Pour lire l’arrêt sur Legifrance.

Retrait de passages d’une vidéo d’un humoriste postée sur une plateforme

Dans une ordonnance de référé du 12 février 2014, le TGI de Paris, saisi en référé à la demande de deux associations, a ordonné à Dieudonné de retirer, sous astreinte, deux passages de sa vidéo postée sur une plateforme et intitulée ‘‘2014 sera l’année de la quenelle’’. Le premier passage de la vidéo en cause constituait, selon le juge, ‘‘une contestation de l’existence de faits qualifiés de crimes contre l’humanité au sens de l’article 24 bis de la loi du 29 juillet 1881’’ et le second passage, une provocation à la haine raciale, puisque les propos de l’humoriste avaient pour effet de ‘‘provoquer un sentiment de rejet et d’hostilité à l’égard des juifs’’.

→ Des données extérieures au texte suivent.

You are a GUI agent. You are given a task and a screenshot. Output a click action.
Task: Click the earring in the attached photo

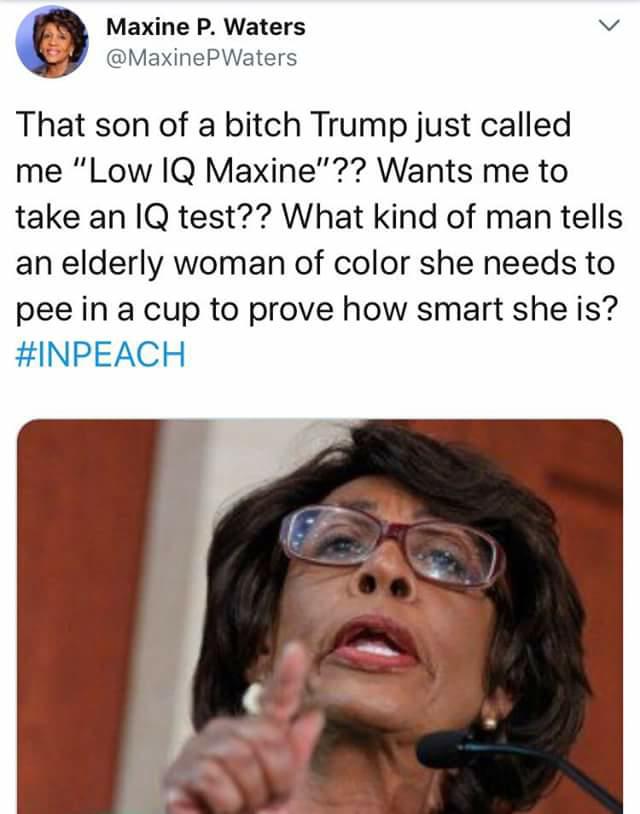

Ordonnance de référé non encore publiée.

Pas d’abus de la liberté d’expression pour des propos mensongers

Dans un arrêt du 10 avril 2013, la Cour de cassation a retenu que « la liberté d’expression est un droit dont l’exercice ne revêt un caractère abusif que dans les cas spécialement déterminés par la loi, et que les propos reproduits, fussent-ils mensongers, n’entrent dans aucun de ces cas ». En l’espèce, un comité reprochait à une personne d’avoir fait figurer sur son site internet de fausses informations de nature à entretenir une confusion préjudiciable au musée exploité par ce comité. La Cour d’appel de Caen avait retenu que le caractère mensonger des propos litigieux était préjudiciable au comité et avait interdit à l’auteur de les reproduire sur son site. La Cour de cassation a donc cassé l’arrêt d’appel pour violation de l’article 10 de la Convention européenne des droits de l’Homme.

Pour lire l’arrêt sur Legalis.net.

Responsabilité pénale du directeur de la publication d’un blog

Dans un arrêt du 30 octobre 2012, la Cour de cassation revient sur la responsabilité pénale du directeur de la publication d'un blog. Dans cette affaire, le  commentaire d’un internaute sous un article du blog avait conduit son directeur de publication à être cité devant le Tribunal correctionnel pour « provocation à la discrimination, à la violence ou à la haine à raison de l’origine ou de la race ». La Cour de cassation approuve les juges du fond qui ont relevé que le blogueur avait supprimé le commentaire « un mois seulement après qu’il en ait eu connaissance ». Or, la loi du 29 juillet 1982 sur la communication audiovisuelle (dans son article 93-3) impose un prompt retrait en cas de connaissance par le directeur de publication d’une infraction de presse contenue dans le commentaire d’un internaute. La Cour de cassation rejette donc le pourvoi du blogueur.